» **Exercise details**: Your answer should be every line of the records that contains the word "chart", copied as it stands.

### Supplied material

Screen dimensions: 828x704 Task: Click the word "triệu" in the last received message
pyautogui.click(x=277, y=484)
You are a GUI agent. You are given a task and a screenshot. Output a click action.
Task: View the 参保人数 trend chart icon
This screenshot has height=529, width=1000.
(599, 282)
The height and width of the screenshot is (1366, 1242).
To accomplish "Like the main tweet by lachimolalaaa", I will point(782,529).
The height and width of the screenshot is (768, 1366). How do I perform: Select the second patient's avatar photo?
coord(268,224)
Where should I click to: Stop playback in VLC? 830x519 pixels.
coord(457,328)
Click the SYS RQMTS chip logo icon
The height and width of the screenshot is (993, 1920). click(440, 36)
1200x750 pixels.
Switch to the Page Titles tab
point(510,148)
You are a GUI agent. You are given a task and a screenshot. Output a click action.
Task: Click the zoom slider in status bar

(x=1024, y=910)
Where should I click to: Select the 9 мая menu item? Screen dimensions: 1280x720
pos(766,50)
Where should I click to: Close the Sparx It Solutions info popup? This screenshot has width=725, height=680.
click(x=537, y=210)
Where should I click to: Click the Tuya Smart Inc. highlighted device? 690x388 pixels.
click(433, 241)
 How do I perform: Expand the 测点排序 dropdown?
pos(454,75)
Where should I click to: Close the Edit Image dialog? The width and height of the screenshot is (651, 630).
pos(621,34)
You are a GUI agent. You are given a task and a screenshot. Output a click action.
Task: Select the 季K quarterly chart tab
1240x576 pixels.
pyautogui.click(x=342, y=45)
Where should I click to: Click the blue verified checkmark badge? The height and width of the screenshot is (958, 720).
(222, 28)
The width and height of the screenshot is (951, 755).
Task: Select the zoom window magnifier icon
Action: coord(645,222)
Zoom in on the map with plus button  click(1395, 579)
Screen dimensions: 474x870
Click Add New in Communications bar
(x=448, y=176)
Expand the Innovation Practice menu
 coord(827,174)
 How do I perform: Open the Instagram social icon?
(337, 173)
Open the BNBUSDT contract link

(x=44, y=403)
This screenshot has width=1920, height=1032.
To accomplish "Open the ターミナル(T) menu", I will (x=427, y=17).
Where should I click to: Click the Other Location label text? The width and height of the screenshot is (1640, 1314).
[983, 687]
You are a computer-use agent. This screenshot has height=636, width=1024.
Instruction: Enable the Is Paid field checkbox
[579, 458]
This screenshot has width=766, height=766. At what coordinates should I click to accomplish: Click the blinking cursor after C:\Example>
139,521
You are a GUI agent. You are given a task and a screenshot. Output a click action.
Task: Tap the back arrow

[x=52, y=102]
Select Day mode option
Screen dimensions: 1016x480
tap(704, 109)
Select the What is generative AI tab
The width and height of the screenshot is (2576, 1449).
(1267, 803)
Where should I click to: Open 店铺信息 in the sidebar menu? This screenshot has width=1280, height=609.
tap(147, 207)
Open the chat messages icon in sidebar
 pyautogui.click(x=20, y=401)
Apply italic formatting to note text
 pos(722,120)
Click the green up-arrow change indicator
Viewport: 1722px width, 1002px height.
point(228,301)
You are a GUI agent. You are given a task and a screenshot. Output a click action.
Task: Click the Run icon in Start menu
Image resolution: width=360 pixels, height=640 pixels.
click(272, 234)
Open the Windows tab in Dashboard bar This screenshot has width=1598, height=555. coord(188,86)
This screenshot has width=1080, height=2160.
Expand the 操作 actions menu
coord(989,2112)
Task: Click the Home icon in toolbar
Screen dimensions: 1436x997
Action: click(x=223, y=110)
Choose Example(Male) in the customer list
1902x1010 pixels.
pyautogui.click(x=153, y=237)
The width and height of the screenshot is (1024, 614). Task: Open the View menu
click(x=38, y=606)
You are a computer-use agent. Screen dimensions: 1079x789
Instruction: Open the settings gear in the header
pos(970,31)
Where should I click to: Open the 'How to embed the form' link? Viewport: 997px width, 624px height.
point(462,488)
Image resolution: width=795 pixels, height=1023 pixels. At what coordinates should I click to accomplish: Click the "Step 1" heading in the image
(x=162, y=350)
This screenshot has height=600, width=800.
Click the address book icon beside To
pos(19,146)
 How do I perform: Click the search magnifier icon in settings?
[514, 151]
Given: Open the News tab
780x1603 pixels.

######

» **Result for this exercise**:
Task: View the 参保人数 trend chart icon
Task: Select the 季K quarterly chart tab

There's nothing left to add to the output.